Another awkward moment occurred when Zizek interfered with the surprise appearance of First Lady Michelle Obama. FLOTUS was about to announce Best Picture winner Argo, Ben Affleck’s film about a covert collaboration between Hollywood and the CIA to rescue several American embassy staff members trapped in revolution-era Iran, when Zizek placed his hands on his cheeks and exclaimed, “Ideology! My God!

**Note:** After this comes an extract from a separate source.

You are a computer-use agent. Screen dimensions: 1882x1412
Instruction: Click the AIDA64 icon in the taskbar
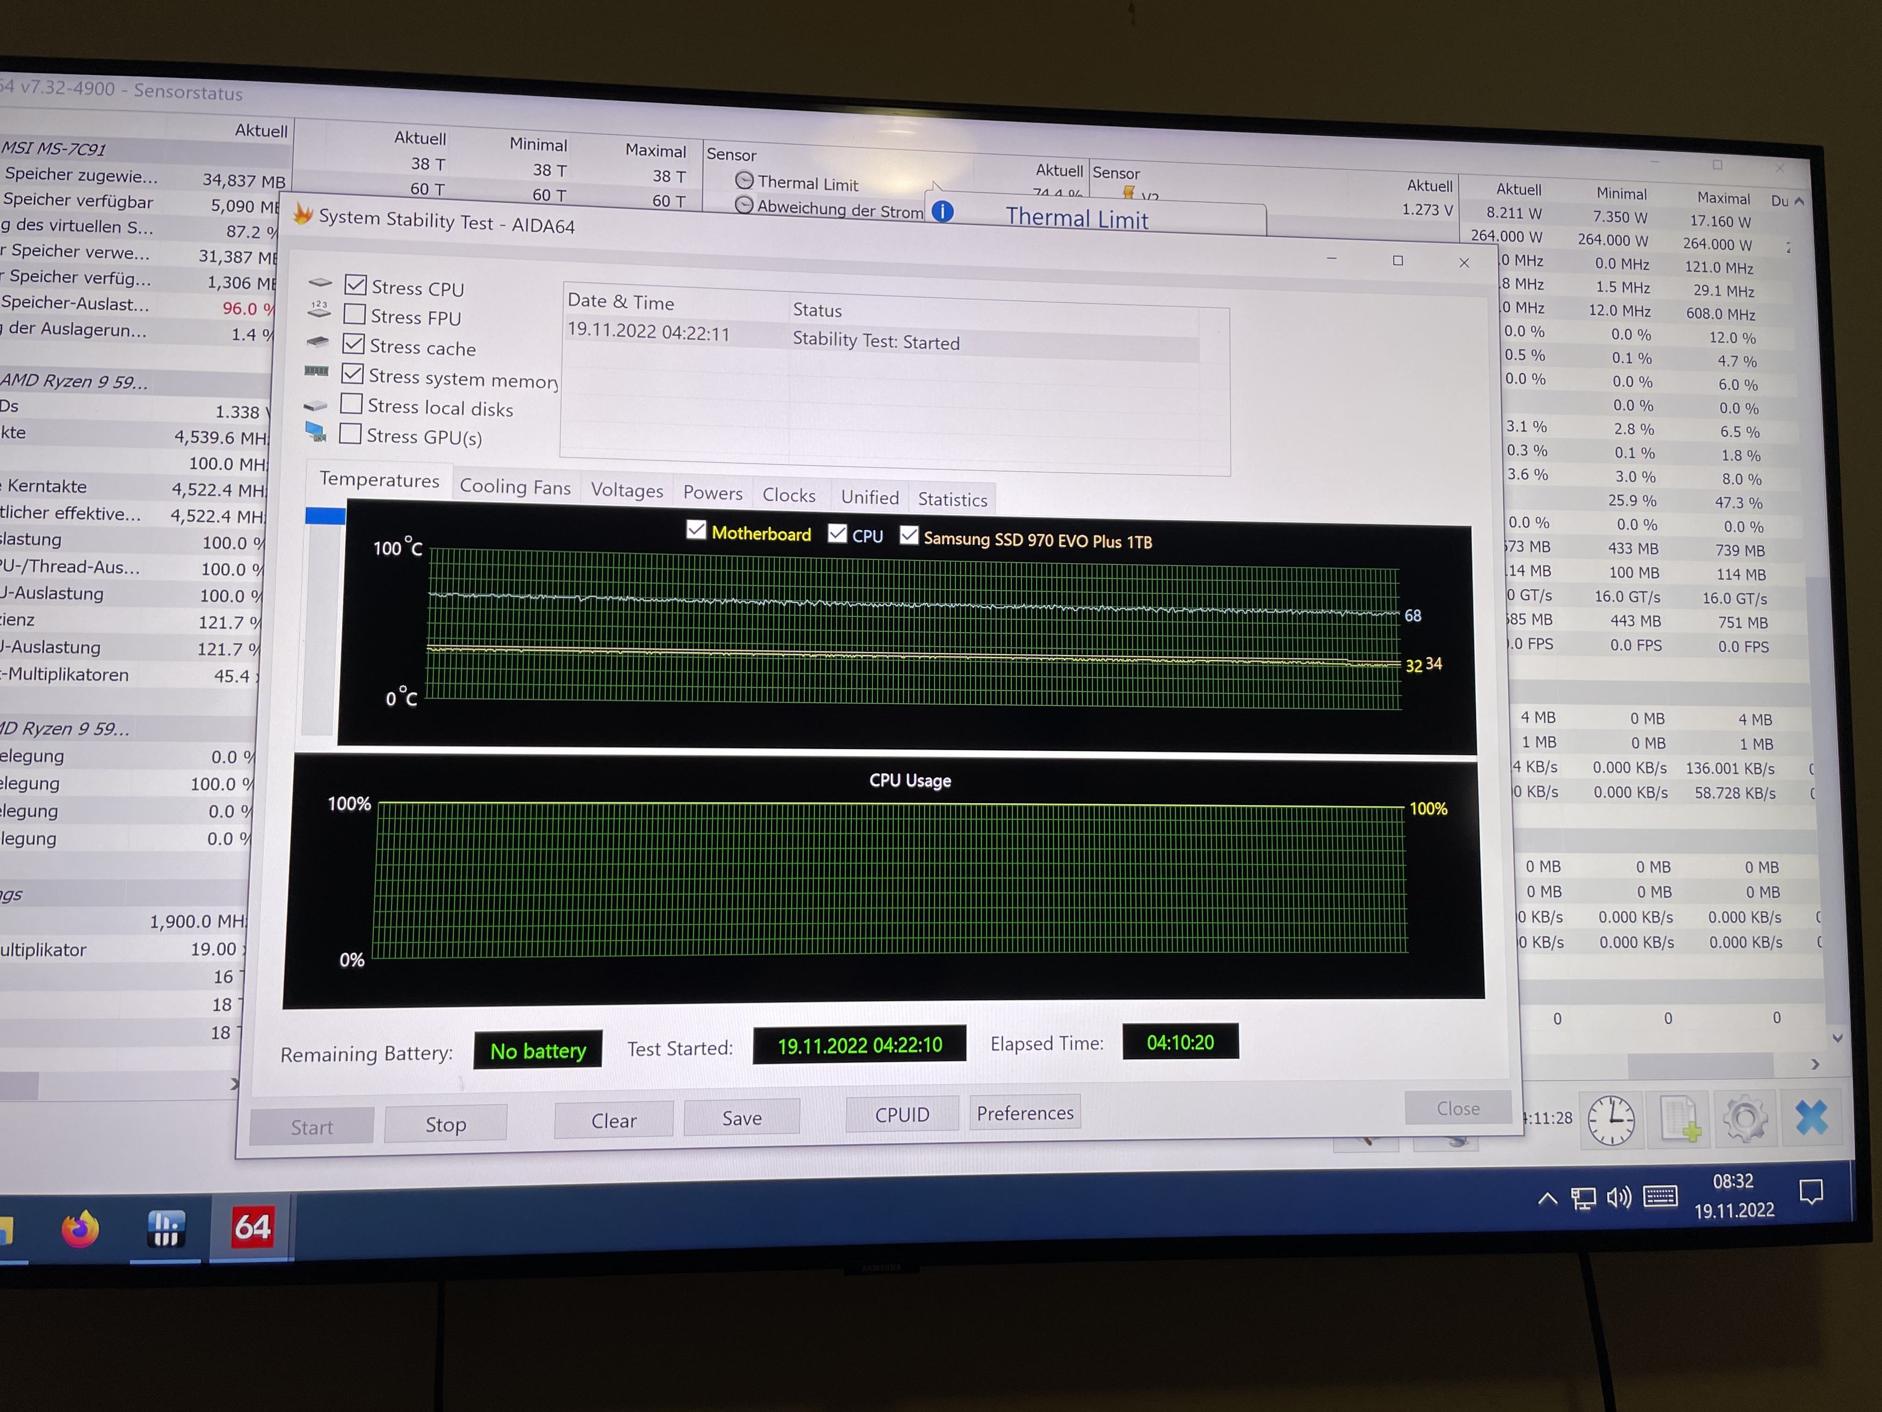pyautogui.click(x=252, y=1227)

And so forth and so on.”

Despite the polarizing reception and palpably tense tone of Zizek’s first major televised awards show hosting gig, this year’s Academy Awards ceremony drew a record fifty million viewers, with The Atlantic proclaiming the ceremony as “neither boring nor overtly sexist.”

AMPAS has apparently made an offer to Noam Chomsky to host next year’s awards, but the agent of the famed MIT linguist replied that Prof. Chomsky will only do it if his dressing room has a bowl full of M&Ms. Just the brown ones.